Shizuka’s delicate hands pushed open the lid and reached inside the box. Its contents had been placed carefully inside specific compartments, a masterpiece of simple design and economic use of space. There were sheets of thin rice paper, a soft square of cotton, a lightly chalked powder ball and a small bottle of oil. Along the front of the compartmentalized box rested a tiny brass hammer, held separate from the other items in the cleaning kit.
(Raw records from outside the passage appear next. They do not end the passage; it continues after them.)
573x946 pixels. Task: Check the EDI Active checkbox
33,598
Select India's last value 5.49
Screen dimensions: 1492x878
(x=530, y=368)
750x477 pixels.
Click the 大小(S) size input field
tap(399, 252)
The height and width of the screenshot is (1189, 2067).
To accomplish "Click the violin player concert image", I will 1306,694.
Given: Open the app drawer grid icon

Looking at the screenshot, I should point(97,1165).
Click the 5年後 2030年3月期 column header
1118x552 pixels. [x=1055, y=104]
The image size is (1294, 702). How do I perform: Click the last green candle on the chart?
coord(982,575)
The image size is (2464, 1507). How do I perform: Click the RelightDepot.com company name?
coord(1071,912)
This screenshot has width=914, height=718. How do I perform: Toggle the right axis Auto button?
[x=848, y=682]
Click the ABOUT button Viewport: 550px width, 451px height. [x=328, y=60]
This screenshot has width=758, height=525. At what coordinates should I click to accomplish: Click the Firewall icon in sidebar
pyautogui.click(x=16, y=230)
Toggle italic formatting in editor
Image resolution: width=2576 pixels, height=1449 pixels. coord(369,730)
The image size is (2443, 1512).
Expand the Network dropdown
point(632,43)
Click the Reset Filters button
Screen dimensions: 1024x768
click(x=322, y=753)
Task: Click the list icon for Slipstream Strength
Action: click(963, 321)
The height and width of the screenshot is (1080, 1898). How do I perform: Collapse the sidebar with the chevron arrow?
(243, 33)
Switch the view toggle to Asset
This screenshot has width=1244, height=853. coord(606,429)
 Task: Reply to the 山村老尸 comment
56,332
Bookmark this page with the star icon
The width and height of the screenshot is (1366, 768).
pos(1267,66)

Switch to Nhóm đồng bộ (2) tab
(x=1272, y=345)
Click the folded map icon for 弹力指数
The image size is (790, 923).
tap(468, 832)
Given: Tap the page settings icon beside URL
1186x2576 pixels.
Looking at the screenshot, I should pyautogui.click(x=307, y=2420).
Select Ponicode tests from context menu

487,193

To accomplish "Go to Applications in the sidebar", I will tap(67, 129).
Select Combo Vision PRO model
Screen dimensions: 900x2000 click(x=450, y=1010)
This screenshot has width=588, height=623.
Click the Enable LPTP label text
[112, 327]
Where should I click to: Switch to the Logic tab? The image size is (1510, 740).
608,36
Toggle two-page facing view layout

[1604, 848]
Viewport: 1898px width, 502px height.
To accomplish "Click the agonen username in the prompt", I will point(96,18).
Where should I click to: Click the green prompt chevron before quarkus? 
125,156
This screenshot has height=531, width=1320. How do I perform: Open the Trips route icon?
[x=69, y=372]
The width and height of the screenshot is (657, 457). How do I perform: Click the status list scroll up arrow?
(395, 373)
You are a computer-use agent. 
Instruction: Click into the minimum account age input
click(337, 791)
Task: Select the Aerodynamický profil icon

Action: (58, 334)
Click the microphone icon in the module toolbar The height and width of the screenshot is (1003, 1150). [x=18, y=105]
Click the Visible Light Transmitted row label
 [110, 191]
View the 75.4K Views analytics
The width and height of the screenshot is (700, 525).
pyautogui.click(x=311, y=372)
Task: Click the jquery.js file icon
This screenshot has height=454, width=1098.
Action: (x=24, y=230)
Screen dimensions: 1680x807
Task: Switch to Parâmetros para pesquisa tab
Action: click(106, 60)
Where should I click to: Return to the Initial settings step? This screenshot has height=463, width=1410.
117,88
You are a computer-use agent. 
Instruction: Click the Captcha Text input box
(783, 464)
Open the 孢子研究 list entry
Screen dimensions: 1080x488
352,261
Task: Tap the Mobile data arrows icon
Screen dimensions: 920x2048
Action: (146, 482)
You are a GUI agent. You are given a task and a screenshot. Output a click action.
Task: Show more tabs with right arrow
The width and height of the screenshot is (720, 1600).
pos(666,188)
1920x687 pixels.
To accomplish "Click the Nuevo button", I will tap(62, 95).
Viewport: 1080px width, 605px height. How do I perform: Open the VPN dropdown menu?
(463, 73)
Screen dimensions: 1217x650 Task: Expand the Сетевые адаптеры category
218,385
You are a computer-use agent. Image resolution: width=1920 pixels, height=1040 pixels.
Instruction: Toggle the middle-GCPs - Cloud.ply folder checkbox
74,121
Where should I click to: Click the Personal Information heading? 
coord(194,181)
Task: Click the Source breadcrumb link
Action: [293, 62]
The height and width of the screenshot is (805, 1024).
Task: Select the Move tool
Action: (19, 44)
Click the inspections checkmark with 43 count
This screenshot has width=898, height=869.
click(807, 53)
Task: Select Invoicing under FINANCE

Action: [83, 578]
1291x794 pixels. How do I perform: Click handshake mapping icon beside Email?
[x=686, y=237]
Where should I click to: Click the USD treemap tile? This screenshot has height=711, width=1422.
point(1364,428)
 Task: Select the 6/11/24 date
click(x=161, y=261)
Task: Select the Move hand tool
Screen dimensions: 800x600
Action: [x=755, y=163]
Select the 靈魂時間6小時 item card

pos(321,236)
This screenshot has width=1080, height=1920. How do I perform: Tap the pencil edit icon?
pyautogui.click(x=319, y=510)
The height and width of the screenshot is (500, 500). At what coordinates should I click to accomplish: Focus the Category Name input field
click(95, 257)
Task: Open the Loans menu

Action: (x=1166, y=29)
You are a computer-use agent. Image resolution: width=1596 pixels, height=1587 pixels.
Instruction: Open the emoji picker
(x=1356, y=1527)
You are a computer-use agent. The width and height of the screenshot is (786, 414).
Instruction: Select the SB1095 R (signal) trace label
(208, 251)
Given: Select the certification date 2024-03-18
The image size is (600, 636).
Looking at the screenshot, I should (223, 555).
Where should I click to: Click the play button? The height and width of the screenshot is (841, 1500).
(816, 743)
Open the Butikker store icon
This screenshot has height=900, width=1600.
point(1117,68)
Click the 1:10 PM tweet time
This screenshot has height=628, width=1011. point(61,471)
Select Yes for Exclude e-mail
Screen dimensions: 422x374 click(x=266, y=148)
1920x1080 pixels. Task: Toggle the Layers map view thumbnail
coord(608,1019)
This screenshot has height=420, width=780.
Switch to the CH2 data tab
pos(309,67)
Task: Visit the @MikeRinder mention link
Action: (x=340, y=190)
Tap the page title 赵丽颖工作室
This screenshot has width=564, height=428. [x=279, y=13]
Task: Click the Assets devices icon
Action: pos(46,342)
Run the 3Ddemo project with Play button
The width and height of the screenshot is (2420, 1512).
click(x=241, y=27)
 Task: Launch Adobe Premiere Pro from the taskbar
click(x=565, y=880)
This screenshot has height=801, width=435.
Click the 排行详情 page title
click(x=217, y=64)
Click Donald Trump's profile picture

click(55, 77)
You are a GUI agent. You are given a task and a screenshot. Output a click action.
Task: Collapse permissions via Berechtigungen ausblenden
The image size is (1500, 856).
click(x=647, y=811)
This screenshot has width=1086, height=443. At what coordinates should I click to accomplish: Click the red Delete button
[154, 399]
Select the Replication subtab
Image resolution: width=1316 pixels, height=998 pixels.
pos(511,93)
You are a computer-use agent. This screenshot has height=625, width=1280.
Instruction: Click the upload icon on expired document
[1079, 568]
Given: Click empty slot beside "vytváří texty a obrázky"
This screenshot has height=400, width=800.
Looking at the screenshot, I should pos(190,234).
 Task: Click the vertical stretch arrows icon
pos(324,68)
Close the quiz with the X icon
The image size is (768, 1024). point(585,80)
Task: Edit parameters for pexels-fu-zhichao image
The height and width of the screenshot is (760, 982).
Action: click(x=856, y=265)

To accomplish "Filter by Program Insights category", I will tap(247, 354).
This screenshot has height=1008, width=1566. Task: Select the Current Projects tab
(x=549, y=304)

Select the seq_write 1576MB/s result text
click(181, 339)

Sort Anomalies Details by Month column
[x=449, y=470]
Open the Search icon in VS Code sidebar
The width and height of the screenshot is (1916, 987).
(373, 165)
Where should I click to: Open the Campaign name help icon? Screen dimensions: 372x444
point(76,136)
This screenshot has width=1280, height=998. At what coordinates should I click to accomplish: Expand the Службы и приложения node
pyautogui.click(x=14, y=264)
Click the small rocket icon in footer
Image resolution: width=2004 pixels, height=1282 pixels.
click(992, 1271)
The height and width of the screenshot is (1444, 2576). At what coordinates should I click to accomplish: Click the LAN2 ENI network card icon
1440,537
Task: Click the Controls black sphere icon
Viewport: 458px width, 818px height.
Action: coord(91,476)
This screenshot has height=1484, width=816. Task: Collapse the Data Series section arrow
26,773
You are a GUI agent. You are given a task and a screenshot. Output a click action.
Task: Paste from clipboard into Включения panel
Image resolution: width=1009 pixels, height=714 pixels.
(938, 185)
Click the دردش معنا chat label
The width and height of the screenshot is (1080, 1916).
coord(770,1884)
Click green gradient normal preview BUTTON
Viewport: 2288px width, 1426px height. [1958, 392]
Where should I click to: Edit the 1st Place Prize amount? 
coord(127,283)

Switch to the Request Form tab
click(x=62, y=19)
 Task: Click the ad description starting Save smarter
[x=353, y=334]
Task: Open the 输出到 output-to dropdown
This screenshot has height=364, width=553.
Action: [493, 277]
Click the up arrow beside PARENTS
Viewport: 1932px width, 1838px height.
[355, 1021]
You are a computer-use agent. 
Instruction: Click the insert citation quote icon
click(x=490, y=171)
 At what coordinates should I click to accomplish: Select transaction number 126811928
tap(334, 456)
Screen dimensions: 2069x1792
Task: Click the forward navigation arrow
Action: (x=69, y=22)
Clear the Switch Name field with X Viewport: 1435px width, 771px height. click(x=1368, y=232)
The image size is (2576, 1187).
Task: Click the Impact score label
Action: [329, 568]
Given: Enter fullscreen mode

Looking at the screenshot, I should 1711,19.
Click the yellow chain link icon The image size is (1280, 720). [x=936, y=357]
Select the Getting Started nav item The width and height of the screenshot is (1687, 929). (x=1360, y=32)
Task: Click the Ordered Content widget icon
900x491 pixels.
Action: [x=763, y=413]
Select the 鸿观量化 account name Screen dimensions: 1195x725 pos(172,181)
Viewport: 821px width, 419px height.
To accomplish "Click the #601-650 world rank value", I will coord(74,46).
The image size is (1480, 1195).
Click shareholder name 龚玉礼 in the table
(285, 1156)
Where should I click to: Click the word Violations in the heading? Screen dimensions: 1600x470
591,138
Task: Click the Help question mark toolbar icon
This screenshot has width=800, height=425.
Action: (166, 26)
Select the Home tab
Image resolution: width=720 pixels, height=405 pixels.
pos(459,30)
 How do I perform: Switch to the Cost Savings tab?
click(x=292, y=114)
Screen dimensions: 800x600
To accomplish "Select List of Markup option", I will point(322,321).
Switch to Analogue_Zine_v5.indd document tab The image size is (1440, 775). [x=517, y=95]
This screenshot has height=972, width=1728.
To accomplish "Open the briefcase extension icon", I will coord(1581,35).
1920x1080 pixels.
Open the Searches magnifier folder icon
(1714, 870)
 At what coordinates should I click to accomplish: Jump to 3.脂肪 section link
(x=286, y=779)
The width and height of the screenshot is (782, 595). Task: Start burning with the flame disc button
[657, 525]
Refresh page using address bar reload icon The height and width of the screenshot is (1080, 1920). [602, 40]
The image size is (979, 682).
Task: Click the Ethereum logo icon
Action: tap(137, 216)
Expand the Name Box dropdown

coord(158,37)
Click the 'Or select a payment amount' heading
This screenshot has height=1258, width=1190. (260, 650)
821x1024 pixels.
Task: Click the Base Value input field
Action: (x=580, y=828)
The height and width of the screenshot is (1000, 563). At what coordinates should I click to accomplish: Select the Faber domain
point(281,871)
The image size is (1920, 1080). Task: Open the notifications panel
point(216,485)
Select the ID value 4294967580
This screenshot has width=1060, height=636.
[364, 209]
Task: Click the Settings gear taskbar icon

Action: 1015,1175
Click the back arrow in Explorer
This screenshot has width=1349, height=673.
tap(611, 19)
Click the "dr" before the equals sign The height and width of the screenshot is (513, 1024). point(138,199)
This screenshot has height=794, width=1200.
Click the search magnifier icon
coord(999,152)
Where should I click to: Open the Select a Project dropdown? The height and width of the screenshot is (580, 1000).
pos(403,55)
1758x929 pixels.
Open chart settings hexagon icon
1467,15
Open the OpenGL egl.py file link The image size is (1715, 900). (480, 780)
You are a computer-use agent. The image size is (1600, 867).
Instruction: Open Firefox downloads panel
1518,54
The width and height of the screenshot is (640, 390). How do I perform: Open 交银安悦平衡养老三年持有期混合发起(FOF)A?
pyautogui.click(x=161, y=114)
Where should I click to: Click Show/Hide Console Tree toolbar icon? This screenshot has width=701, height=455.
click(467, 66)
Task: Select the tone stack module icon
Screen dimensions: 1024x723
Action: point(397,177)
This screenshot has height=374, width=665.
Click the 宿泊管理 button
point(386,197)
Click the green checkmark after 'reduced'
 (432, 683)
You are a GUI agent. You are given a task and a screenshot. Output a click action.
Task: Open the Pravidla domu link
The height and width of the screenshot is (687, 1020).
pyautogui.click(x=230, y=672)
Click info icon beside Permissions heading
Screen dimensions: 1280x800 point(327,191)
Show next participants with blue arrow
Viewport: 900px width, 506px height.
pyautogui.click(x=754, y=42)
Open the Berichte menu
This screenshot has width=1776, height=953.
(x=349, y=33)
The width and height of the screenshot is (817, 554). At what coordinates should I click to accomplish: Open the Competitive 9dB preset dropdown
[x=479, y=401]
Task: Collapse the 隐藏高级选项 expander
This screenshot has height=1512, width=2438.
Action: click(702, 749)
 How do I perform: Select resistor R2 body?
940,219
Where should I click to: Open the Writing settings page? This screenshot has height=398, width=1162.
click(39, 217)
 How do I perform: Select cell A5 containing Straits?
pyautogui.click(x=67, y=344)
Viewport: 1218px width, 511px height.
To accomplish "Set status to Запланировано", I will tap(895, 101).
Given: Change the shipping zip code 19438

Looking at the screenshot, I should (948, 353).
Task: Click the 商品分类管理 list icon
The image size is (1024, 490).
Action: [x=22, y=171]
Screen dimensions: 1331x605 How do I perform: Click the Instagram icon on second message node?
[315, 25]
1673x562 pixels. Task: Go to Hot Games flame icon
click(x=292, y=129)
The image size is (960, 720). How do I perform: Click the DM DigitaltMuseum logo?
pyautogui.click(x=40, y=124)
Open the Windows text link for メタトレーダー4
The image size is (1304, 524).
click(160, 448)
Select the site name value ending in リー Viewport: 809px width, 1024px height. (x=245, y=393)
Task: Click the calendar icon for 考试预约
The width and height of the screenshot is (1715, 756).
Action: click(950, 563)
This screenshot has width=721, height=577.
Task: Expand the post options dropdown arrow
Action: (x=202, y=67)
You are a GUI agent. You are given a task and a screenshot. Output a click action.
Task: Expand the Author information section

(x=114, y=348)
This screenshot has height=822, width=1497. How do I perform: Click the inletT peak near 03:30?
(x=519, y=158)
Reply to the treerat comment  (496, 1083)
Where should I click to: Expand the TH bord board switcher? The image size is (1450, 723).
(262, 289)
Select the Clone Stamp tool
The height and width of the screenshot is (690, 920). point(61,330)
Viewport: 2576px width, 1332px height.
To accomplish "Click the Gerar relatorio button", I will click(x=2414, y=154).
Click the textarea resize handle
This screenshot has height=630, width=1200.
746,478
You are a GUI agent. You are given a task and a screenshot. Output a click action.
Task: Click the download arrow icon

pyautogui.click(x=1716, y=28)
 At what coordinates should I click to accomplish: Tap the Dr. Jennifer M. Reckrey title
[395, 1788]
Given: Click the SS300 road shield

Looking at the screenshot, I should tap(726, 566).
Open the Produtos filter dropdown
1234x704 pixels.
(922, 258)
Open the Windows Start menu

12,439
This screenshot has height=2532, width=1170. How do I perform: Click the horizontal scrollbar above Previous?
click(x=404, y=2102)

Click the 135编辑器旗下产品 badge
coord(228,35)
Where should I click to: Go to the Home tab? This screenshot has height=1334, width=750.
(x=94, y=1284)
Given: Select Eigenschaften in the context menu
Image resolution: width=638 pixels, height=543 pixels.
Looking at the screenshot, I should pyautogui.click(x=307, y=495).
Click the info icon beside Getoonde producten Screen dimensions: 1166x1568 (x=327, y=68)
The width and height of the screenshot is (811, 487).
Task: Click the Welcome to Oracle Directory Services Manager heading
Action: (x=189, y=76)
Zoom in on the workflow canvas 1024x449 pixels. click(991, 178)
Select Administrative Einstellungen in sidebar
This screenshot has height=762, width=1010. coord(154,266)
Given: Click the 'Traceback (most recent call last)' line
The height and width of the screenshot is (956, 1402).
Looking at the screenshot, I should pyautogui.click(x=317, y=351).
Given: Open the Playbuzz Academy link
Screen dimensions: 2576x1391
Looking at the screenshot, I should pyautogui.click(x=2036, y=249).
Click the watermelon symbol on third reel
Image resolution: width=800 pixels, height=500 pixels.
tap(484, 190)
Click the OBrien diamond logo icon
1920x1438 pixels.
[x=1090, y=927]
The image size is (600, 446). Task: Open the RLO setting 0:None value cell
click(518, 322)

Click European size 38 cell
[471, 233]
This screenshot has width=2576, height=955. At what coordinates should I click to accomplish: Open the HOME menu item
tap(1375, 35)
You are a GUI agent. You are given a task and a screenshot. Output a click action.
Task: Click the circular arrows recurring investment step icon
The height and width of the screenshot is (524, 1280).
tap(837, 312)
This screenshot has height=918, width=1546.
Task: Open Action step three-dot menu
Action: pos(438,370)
Shizuka reached forward, taking the sheathed katana from where it lay on the blanket. Gripping the hilt of the sword with her right hand, she pulled at the scabbard with her left, drawing the blade into the open where its polished steel surface reflected the rays of the sun. The graceful movement was automatic, an unconscious thing for her, practiced so many times as to be a part of her muscle memory, the weight of the sword like just another segment of her body. She looked at the blade for a moment, her eyes scanning its length, observing the grain of the steel, checking for flaws. Then, careful to hold the sharp edge of the blade away from her, Shizuka took a single sheet of the crackling, wafer-thin rice paper and began to slowly stroke the blade with it.